提示テキスト:
説明

蓄電体の過放電警報回路

【課題】蓄電体における過放電の検出および警報の消費電力を抑制し、蓄電体を過放電から効果的に保護する。
【解決手段】電圧検出器S1により蓄電体Cの電圧を検出し、通常時は蓄電体Cの静電エネルギーをコンデンサC3に充電し、前記電圧検出部S1が過放電を検出した際は、コンデンサC3に充電された静電エネルギーを短時間放電する。この時、コンデンサC3から放電された電流は絶縁素子PC1の一次側に印加され、絶縁素子PC1の2次側がオンとなった際に、蓄電体Cと絶縁素子PC1の2次側との閉回路が形成される。そして、蓄電体Cからの電流が継電器RY1のコイルに励磁され、その継電器RY1の接点がオンに切り替わると、警報出力端子AL1,AL2間が導通する。そして、この継電器RY1の切替後はオン状態が機械的に保持される。

【発明の詳細な説明】
【技術分野】
【0001】
本発明は、動作電圧範囲が定められている蓄電体の電圧状態を監視し、低消費電力で過放電検出および警報出力を行う過放電警報回路に関する。
【背景技術】
【0002】
リチウムイオンキャパシタは、一般的に動作電圧範囲が定められており、この動作電圧範囲内での使用であれば特性低下は小さく、電気二重層キャパシタと同等程度の寿命を有し長期に渡る安定使用が可能である。しかしながら、この動作電圧範囲外の電圧で使用すると急速に劣化してしまうため、使用に際しては、電圧の監視と制御を行う必要がある。
【0003】
また、リチウムイオン二次電池も、過充電や過放電となるといずれの場合も熱暴走につながり発火・爆発に至る危険性があるため、電圧の監視と制御が必要である。そのため、リチウムイオン二次電池には保護回路が標準的に搭載されており、常時セル電圧を監視し、過充電・過放電のそれぞれの場合に電界効果トランジスタを制御して主回路を遮断する方式がとられている。
【0004】
なお、セル電圧を監視するための手段として、電圧検出回路を備え、使用用途に応じてタイマーなどの制御と組み合わせてスイッチング素子を制御し、外部に信号を送出する回路が特許文献1に開示されている。
【0005】
また、二次電池など動作電圧範囲が定められている蓄電体の電圧を監視し、過放電から保護する方法として、特許文献2が提案されている。
【先行技術文献】
【特許文献】
【0006】
【特許文献1】特許3670522号公報
【特許文献2】特開2007−103309号公報
【発明の概要】
【発明が解決しようとする課題】
【0007】
しかしながら、特許文献2の方法の場合、電圧検出部からの電圧検出信号によって主回路が遮断され蓄電体と負荷とが切り離されたとしても、電圧検出部そのものが消費電力を有しているため、電圧検出部の消費電力により蓄電体からの放電は進行してしまう。さらに、過充電時や過放電時に外部に警報を出力する機能を有する場合は、警報出力の維持によっても電力を消費するため、深刻な過放電に至る危険性がより高くなる。このことから、蓄電体の過放電の検出および警報の出力は極めて低消費電力であることが求められる。

[保存済み項目]
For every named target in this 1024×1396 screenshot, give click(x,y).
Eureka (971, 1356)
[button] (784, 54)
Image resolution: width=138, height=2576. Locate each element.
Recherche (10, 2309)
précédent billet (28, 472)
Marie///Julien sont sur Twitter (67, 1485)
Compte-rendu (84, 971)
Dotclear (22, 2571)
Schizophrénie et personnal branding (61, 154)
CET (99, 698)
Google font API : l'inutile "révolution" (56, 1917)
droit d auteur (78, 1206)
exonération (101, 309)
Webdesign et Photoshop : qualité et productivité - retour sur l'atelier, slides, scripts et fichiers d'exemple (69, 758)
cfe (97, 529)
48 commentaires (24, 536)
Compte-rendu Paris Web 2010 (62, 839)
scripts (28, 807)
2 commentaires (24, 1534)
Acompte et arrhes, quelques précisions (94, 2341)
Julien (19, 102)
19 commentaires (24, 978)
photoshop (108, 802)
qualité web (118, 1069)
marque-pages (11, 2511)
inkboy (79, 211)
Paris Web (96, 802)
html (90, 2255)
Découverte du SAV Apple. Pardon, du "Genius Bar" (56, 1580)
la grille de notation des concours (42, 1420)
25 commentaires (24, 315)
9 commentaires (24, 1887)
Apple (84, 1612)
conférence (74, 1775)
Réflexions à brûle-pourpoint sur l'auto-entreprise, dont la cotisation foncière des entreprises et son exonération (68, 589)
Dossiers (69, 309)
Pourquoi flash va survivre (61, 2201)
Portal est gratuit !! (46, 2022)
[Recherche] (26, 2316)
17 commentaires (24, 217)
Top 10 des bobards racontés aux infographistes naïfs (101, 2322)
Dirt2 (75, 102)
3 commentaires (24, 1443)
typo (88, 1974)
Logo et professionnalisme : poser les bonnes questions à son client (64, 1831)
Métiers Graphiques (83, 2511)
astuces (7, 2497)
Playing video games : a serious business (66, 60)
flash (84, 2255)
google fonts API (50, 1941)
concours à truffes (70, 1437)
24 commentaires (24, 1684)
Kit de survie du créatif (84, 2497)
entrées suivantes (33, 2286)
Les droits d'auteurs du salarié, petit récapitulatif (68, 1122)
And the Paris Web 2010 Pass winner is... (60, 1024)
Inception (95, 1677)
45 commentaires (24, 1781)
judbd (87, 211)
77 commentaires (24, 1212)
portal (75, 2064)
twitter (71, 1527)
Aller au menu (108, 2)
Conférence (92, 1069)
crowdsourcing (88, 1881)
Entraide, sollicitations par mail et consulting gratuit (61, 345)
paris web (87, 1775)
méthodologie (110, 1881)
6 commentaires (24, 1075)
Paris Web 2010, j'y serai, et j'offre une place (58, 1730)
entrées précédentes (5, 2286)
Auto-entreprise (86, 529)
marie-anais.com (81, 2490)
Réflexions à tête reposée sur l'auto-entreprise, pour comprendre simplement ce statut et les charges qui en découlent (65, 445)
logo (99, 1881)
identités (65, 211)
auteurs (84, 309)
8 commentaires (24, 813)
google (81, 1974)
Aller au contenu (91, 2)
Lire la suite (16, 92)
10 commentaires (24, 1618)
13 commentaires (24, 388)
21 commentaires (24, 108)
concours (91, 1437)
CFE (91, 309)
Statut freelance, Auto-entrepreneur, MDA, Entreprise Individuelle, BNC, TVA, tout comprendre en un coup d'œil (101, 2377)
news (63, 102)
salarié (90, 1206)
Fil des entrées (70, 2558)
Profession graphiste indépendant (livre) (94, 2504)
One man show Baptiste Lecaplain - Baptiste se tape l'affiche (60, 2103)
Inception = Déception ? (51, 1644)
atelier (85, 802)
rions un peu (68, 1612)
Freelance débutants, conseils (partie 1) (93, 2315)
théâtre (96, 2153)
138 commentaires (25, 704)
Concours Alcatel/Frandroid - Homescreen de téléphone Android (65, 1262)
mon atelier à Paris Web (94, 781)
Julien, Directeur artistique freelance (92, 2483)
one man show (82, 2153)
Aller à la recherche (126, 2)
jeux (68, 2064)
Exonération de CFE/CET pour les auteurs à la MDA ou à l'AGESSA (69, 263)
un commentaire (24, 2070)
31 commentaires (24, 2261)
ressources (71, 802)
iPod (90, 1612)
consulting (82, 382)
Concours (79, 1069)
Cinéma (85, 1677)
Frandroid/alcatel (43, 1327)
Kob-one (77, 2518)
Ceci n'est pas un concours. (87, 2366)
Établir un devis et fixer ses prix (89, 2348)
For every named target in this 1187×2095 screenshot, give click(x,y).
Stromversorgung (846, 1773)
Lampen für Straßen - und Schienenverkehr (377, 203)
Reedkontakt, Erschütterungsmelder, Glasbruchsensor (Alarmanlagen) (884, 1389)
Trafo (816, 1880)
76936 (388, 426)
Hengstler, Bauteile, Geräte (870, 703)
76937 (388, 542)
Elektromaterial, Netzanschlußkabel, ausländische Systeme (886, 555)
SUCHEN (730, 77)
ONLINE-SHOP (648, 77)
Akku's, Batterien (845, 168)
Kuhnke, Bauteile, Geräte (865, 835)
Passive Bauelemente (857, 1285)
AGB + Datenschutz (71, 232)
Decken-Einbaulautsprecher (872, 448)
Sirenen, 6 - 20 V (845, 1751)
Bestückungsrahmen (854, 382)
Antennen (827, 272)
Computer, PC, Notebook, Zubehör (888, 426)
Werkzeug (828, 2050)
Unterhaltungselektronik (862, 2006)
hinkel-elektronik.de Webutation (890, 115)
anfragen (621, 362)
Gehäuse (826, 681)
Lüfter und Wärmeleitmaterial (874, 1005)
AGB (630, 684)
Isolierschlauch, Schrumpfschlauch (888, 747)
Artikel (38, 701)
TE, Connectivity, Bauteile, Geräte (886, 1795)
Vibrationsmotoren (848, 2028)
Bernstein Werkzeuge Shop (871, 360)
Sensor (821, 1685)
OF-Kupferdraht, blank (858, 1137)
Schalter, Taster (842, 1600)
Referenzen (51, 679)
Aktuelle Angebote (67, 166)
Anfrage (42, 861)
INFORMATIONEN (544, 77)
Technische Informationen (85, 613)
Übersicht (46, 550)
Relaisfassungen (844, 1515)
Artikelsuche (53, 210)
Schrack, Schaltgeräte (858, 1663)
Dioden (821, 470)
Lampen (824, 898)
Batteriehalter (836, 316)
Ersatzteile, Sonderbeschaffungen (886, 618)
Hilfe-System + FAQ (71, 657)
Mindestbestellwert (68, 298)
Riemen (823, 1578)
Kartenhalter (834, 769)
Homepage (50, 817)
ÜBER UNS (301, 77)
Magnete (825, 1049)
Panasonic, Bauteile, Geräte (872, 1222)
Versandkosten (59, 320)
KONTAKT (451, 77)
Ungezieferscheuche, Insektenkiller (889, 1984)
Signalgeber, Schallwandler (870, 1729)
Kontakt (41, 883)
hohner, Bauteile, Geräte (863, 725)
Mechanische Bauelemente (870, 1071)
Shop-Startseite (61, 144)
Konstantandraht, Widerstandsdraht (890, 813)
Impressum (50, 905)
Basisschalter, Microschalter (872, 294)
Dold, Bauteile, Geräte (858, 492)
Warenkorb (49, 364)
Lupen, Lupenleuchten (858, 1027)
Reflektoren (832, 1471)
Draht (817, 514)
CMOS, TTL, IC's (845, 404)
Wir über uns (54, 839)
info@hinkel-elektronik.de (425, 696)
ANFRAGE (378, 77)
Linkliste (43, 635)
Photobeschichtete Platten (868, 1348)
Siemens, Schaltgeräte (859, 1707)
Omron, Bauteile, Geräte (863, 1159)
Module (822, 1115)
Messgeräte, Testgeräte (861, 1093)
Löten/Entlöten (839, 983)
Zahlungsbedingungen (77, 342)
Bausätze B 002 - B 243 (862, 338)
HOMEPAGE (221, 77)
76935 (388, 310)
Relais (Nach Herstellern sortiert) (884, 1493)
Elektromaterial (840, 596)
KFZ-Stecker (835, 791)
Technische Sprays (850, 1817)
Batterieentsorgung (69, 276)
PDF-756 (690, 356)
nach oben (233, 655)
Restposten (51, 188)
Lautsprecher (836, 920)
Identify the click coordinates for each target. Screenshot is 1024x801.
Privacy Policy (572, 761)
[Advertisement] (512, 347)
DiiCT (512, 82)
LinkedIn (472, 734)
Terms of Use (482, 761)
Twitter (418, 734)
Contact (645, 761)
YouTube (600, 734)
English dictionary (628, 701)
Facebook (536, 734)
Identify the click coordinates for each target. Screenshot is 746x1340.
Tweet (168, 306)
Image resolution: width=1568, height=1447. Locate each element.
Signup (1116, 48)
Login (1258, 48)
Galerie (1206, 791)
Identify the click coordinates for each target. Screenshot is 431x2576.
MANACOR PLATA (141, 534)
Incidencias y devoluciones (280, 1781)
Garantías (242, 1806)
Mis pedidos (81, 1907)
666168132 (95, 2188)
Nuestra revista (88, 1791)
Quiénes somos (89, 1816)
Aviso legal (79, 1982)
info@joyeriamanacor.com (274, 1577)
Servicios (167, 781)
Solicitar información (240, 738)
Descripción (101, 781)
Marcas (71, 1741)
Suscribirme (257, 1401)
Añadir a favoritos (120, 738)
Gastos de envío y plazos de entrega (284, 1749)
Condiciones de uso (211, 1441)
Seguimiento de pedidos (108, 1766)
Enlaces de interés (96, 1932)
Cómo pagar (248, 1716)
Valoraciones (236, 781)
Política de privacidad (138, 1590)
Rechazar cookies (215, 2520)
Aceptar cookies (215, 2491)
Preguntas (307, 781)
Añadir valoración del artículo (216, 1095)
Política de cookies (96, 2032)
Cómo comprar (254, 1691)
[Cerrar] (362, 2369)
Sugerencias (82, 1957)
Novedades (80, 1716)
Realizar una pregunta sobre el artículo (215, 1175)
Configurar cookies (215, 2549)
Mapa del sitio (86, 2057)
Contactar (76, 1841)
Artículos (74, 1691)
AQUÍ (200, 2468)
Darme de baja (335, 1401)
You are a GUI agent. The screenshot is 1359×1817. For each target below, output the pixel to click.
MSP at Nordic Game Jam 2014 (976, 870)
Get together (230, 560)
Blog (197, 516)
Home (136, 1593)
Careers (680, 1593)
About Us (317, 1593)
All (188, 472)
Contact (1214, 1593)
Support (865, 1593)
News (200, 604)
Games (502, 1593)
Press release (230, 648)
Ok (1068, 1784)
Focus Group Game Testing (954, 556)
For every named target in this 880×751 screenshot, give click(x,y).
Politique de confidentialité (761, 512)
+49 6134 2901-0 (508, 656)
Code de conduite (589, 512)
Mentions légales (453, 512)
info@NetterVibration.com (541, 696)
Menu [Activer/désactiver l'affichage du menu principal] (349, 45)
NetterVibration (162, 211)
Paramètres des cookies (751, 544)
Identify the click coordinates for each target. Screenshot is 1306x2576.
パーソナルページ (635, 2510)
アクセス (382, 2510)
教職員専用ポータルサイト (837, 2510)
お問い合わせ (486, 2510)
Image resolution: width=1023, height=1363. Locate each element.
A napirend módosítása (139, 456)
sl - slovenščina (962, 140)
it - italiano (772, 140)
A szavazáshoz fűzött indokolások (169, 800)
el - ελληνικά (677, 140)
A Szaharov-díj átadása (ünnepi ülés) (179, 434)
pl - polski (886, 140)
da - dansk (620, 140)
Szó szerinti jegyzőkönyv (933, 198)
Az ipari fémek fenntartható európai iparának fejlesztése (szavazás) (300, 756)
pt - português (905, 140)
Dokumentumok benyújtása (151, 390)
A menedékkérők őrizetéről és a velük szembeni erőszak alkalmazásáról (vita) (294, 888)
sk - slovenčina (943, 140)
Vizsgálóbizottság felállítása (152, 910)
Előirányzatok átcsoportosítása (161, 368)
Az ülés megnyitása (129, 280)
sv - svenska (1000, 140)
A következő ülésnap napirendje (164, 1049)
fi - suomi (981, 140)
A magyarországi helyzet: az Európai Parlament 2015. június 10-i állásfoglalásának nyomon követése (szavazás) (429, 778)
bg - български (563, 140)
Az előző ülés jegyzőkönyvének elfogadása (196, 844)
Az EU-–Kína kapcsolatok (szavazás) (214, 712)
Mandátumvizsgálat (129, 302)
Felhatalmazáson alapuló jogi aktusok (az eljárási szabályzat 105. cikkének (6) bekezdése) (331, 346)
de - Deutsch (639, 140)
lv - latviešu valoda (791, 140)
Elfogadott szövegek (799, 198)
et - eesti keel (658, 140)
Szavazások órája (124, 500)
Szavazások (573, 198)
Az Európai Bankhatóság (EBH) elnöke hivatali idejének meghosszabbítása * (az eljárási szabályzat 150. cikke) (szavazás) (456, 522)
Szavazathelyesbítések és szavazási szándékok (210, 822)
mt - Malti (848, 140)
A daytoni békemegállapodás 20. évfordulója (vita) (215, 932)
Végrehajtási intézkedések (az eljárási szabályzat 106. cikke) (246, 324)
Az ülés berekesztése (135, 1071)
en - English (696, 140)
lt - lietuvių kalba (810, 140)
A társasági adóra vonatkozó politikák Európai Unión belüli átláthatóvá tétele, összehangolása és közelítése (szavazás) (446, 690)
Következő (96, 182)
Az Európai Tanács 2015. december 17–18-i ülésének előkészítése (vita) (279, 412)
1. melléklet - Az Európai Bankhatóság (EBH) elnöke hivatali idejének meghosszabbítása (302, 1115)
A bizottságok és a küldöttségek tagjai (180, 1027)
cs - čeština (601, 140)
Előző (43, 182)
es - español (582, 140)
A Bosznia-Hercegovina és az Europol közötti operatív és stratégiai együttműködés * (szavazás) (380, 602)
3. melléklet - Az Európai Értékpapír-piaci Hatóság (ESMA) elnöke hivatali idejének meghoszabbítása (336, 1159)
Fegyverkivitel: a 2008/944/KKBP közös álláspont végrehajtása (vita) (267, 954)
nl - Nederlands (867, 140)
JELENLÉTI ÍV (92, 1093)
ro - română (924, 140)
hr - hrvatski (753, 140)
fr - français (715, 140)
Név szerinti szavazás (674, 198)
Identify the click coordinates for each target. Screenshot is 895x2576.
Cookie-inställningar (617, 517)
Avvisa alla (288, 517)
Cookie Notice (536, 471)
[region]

作業一覧:
• 1. 過放電警報回路に関する文書の「本発明は、動作電圧範囲が定められている蓄電体の電圧状態を監視し、低消費電力で過放電検出および警報出力を行う過放電警報回路に関する。」という一文を英語に訳せ。
• 2. 過放電警報回路に関する文書に照らし、次の記述がそれぞれ合致するかを「はい」か「いいえ」で答え、判断の根拠となる箇所を原文のまま引用せよ。(a) リチウムイオン二次電池には保護回路が標準的に搭載されている。(b) 継電器RY1の切替後のオン状態は電気的に保持される。(c) 特許文献2の方法では、主回路が遮断されれば蓄電体からの放電は止まる。
• 3. 過放電警報回路に関する文書を、末尾の文に続けて書き進めよ。

解答:
• 1. The present invention relates to an over-discharge alarm circuit that monitors the voltage state of a power storage body with a specified operating voltage range and performs over-discharge detection and alarm output with low power consumption.

• 2.
(a) はい。「リチウムイオン二次電池には保護回路が標準的に搭載されており」
(b) いいえ。「この継電器RY1の切替後はオン状態が機械的に保持される」
(c) いいえ。「電圧検出部の消費電力により蓄電体からの放電は進行してしまう」

• 3.
【0008】
以上示したようなことから、蓄電体における過放電の検出および警報の消費電力を抑制し、蓄電体を過放電から効果的に保護することが課題となる。
【課題を解決するための手段】
【0009】
本発明は、前記従来の問題に鑑み案出されたもので、その一態様は、蓄電体の電圧監視および警報出力を行う過放電警報回路であって、蓄電体の電圧を検出する電圧検出部と、通常時は蓄電体の静電エネルギーを充電し、前記電圧検出部が過放電を検出した際は充電された静電エネルギーを短時間放電するコンデンサと、前記コンデンサから放電された電流が1次側に印加され2次側がオンとなった際、蓄電体と前記2次側との閉回路を形成する絶縁素子と、コイルが前記閉回路における蓄電体と絶縁素子との間に介挿され、接点が警報出力端子間に介挿され、接点がオンに切り替わると前記警報出力端子間が導通し、接点がオンに切り替わった後は警報出力端子間の導通状態を機械的に保持する継電器と、を備えたことを特徴とする。
【0010】
また、前記蓄電体としてはリチウムイオンキャパシタを用いても良く、前記継電器にラッチングリレーを適用しても良い。
【発明の効果】
【0011】
本発明によれば、蓄電体の過放電の検出および警報の消費電力を抑制し、蓄電体を過放電から効果的に保護することが可能となる。
【図面の簡単な説明】
【0012】
【図1】実施形態における蓄電体の過放電警報回路の一例を示す回路図である。
【発明を実施するための形態】
【0013】
以下、本発明の実施形態における蓄電体の過放電警報回路を図面に基づいて詳細に説明する。
【0014】
[実施形態]
図1は、本実施形態における蓄電体の過放電警報回路の一例を示す回路構成図である。過放電警報回路1は、図1に示すように、直列接続された蓄電体Cと、電圧検出器S1と、コンデンサC3と、絶縁素子(本実施形態ではフォトカプラ:以下、フォトカプラと称する)PC1と、継電器(本実施形態ではラッチングリレー:以下、ラッチングリレーと称する)RY1と、スイッチS1aと、スイッチS1bと、ダイオードD1と、警報出力端子AL1,AL2と、を備える。
【0015】
なお、図1では蓄電体Cを1つのみ示しているが、蓄電体Cは複数個直列に接続され、この蓄電体Cにはそれぞれ過放電警報回路1が設けられている。
【0016】
本実施形態では、前記蓄電体Cとして、リチウムイオンキャパシタが用いられる。このリチウムイオンキャパシタは、一般的に活性炭等を構成材料とした正極と、黒鉛やグラファイトなどを主とした負極と、をセパレータを介して対向させた構造となっており、正極は電気二重層キャパシタ,負極はリチウムイオン二次電池と同様の構成を有している。また、その電極間は電解質塩を含む有機溶媒で満たされている。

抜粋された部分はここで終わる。